WHAT TO DO: The data below is to be copied exactly, line by line.

SOURCE MATERIAL:
************
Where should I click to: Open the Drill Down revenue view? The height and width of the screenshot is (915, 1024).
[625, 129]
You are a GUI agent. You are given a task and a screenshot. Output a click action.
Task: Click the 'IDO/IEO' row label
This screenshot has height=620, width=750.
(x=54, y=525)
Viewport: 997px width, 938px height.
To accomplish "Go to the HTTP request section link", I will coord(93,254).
************
RESULT OF THE TASK:
Where should I click to: Open the Drill Down revenue view? The height and width of the screenshot is (915, 1024).
[625, 129]
You are a GUI agent. You are given a task and a screenshot. Output a click action.
Task: Click the 'IDO/IEO' row label
This screenshot has height=620, width=750.
(x=54, y=525)
Viewport: 997px width, 938px height.
To accomplish "Go to the HTTP request section link", I will coord(93,254).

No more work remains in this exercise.